Alex Truelove (interpretato da Daniel Doheny) è un adolescente gentile e sensibile ed è fidanzatissimo con la dolce Claire (interpretata da Madeline Weinstein). Nonostante i due si frequentino da tempo, sono entrambi ancora vergini: Alex continua a rifiutarsi di farlo mentre Claire, a sua volta, inizia ad essere molto impaziente a riguardo. Il ragazzo non capisce perché continua a rimandare il “grande evento”, considerandolo più come un dovere che come un piacere. Tutto si complica e in qualche modo si spiega quando Alex, durante una festa scolastica, conosce l’affascinante Elliott (interpretato da Antonio Marziale): gay dichiarato, il quale riesce con una semplice chiacchierata a mettere in dubbio l’orientamento sessuale di Alex.

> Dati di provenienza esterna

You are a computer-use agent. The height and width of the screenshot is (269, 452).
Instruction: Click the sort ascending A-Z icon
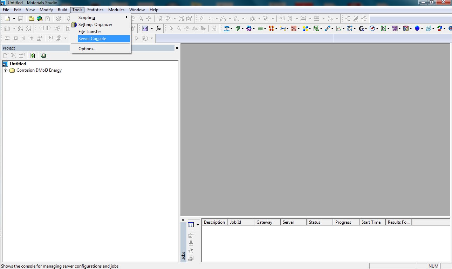tap(21, 28)

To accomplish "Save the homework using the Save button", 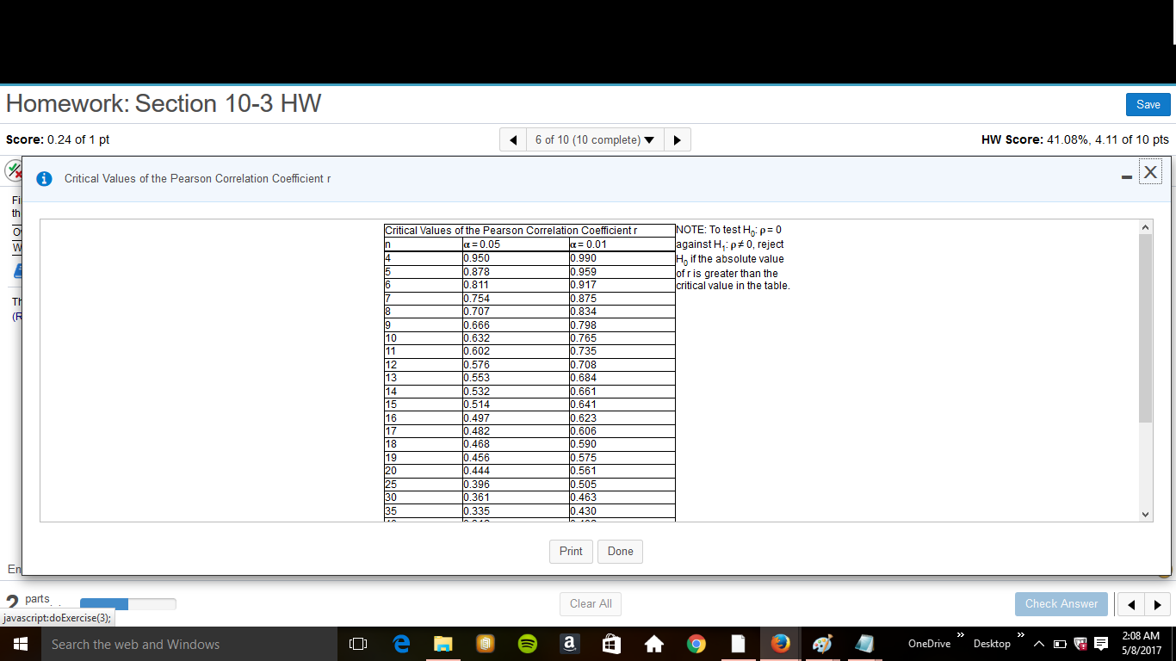I will pos(1148,103).
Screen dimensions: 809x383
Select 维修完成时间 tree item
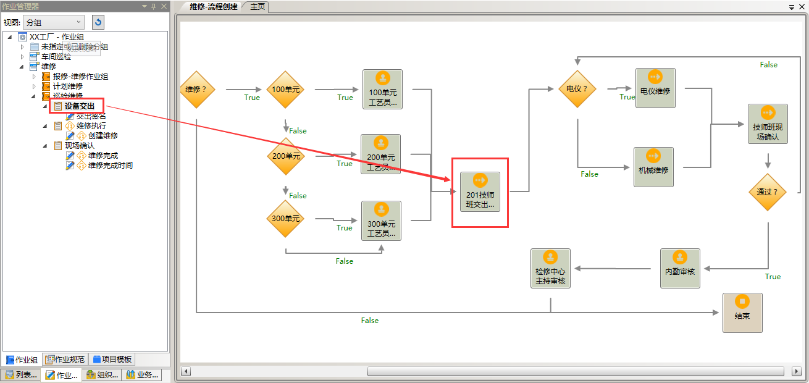110,166
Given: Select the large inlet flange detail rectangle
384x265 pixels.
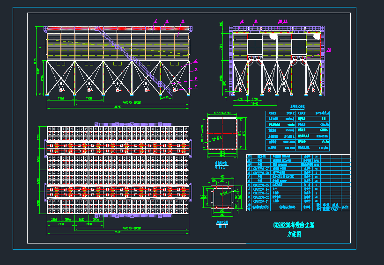Looking at the screenshot, I should click(x=222, y=134).
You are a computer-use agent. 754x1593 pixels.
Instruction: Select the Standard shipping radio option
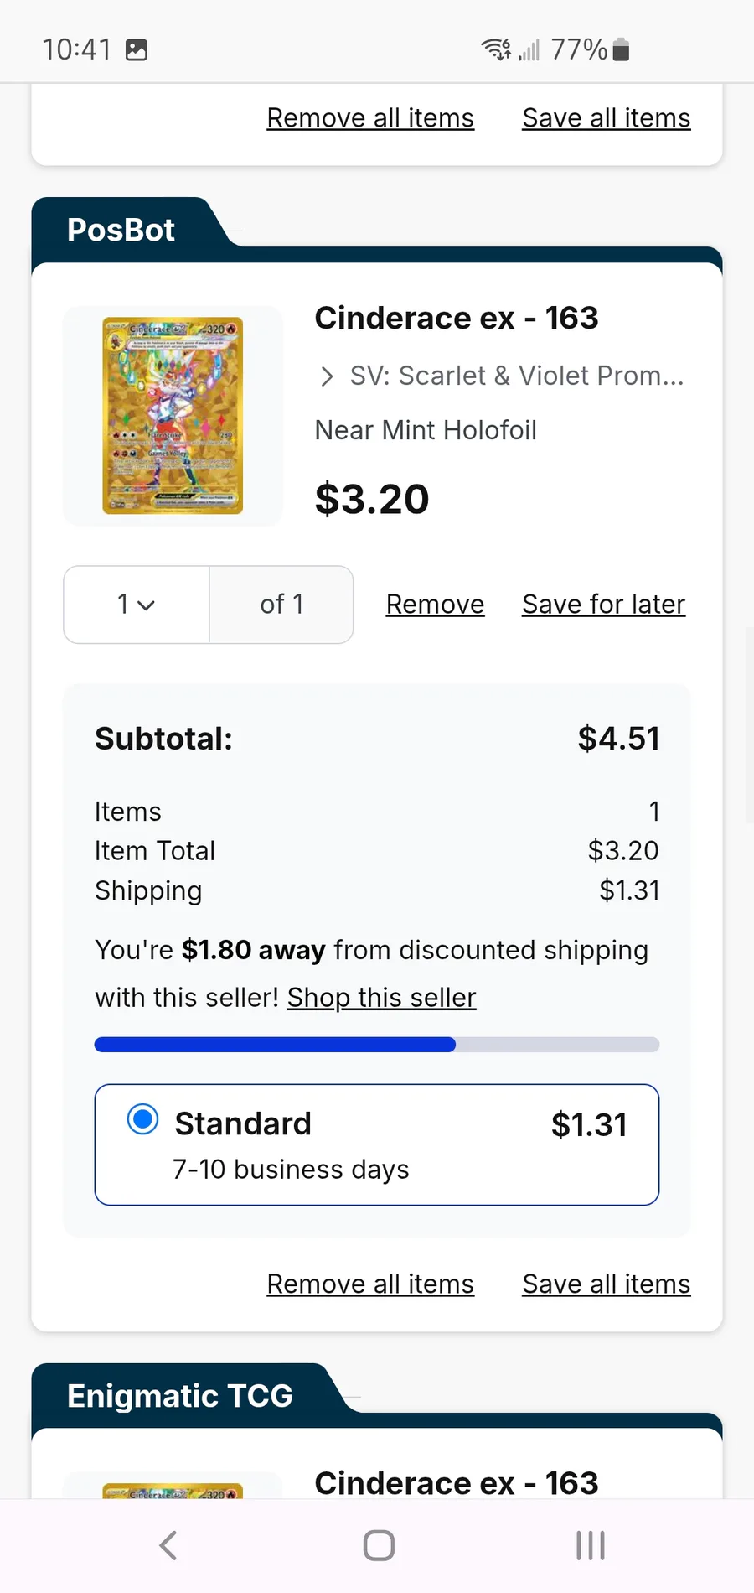click(x=142, y=1119)
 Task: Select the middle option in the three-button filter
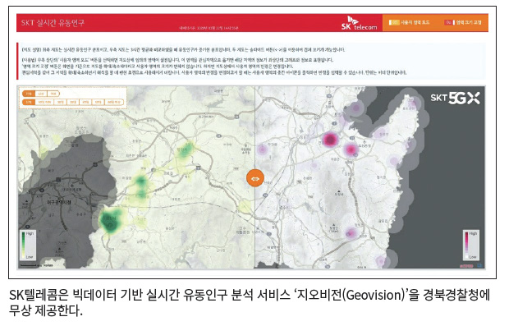click(40, 94)
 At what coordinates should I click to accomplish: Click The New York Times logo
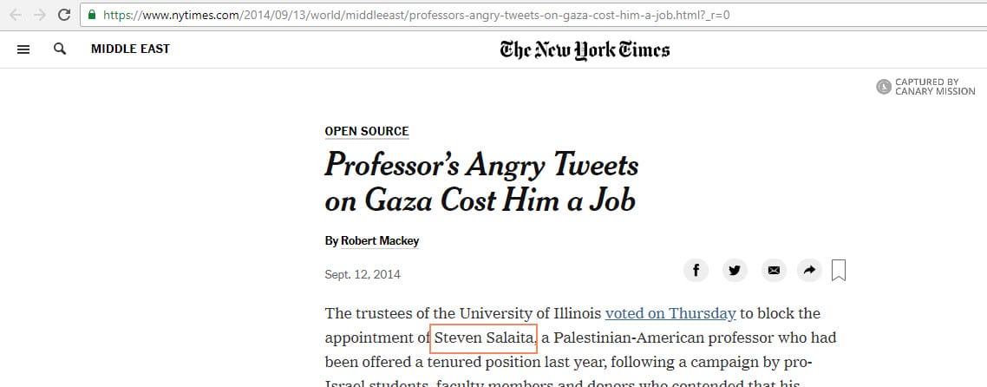pos(585,50)
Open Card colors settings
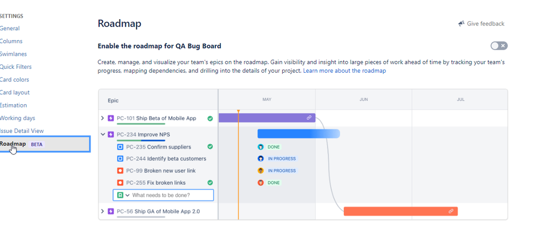Viewport: 551px width, 232px height. point(14,80)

Il film si approccia al mondo LGBT in modo completamente libero da ogni tipo di pregiudizio, e va a sottolineare e addirittura a portare agli eccessi alcuni stereotipi: drag,  persone trans, gay, bisex e tutto il “mondo arcobaleno” sembrano frequentare la stessa scuola. Può sembrare addirittura che la figura dell’eterosessuale sia sempre più in via d’estinzione. Un’altra cosa che va in sfavore della pellicola è che i personaggi vivono un conflitto esclusivamente interiore e non devono subire alcun tipo di bullismo che purtroppo è presente e invalidante nella vita reale, nella quale una persona arriva ad avere paura di dichiarare i propri gusti sessuali proprio perché teme di essere preso di mira non solo verbalmente ma anche e soprattutto con la violenza, perché viene giudicato “diverso”. Ma diverso da chi?